I always wanted an Old English Sheepdog because Paul McCartney had one named Martha. It doesn’t get any cooler than being Paul McCartney’s dog, I surmised, except to have a dog just like it.
Mine would have been named Winston Churchill, naturally, because my dog would need a proper English name, and also, I’m a history nerd. Well, be careful what you wish for, because while I never got my Winston Churchill, I am sure starting to resemble an Old English Sheepdog. It’s not as cute as it sounds, I assure you.
I realize they are adorable, fluffy dogs, but the fact that I currently resemble one does not make me feel adorable at all.
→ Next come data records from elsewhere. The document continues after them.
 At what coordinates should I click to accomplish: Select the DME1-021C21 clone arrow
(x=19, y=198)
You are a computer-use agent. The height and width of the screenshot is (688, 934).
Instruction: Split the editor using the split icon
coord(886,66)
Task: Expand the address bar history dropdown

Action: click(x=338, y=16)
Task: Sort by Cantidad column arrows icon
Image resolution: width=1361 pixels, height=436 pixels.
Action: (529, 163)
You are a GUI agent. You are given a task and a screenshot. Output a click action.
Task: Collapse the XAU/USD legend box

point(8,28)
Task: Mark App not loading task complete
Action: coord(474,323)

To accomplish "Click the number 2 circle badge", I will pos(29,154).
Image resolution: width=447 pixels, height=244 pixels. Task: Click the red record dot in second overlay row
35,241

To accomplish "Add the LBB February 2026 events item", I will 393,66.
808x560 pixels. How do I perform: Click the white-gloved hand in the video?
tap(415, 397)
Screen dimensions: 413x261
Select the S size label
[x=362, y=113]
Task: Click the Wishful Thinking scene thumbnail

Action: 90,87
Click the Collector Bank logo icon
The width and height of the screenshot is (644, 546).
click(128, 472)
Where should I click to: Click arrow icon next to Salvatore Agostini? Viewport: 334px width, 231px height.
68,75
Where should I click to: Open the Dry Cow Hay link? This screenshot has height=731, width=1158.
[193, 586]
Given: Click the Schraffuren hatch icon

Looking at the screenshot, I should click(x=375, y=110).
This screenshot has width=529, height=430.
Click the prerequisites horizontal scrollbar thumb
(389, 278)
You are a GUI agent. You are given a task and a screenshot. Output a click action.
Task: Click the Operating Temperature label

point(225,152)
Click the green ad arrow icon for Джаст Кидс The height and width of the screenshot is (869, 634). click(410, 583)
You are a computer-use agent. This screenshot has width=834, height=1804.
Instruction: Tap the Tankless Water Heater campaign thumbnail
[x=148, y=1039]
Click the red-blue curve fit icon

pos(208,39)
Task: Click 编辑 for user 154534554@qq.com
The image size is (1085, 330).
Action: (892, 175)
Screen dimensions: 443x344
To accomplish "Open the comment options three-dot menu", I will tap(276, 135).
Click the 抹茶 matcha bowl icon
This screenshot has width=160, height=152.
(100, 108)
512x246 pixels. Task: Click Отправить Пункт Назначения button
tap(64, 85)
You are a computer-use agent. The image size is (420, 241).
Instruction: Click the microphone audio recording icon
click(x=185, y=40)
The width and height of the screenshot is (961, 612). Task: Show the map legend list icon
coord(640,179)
Admit it. You got a picture of those giant grey and white pups, shaggy hair blowing in the wind, little dark eyes peeking out from behind their fur, and you felt all warm and cozy in your heart. Wonderful. Good for you. Well, this ain’t that. In fact, this is the lowest my self-esteem has been since middle school, when puberty arrived for everyone except me and everyone noticed, especially me (the emotional scars run deep).
None of this long, straggling multi-coloured hair would be a big deal if I were one of those women who could handle some distance between cuts and hair dyes and still look fabulous. I know they exist because I see them in the grocery store, looking like this “no-hair-salon thing” is no big deal. I look at them with curiosity, marveling at how they’ve got it all figured out with pony tails and cute up-dos and funky braids. Not me. I am a 50-something Old English Sheepdog (bitter about the old part) who really needs to see her groomer, er, hairdresser to get an injection of colour, shine and the deep conditioning of emotional support that only my hairdresser provides.
I’ve not seen my hairdresser Emma for four months now. This is the third time we’ve been separated in this pandemic for an extended period of time. I have some serious separation anxiety, which you cannot tell by my face because you cannot even see my face for the hair draped in it.
You may think a hairdresser is simply a casual service provider, but I assure you Emma is one of the longest and most important friendships I’ve had in this town. Not only is she talented and a great listener, she’s as honest as they come. She knows that I will never make myself look as awesome as she does with a flat iron (at least not without significant injury). She also gives sage advice in a tone that suggests I should seriously listen to her, like, “don’t ever let me find out you cut your own bangs,” or “I don’t think you can handle grey hair yet.” See? She knows me. She knows I’m not handling this separation well at all. She is a miracle worker, and I need a miracle.
Like many small businesses, hair salons and barbershops have been hard hit by this pandemic and I hope these hardworking artists know that we all appreciate them and cannot wait to support them. I have such respect for the work they do, the care they provide and their endurance through these tough times. Tip well, everyone. They are literally working their way back up.
See you soon, Emma. I’ll bring snacks.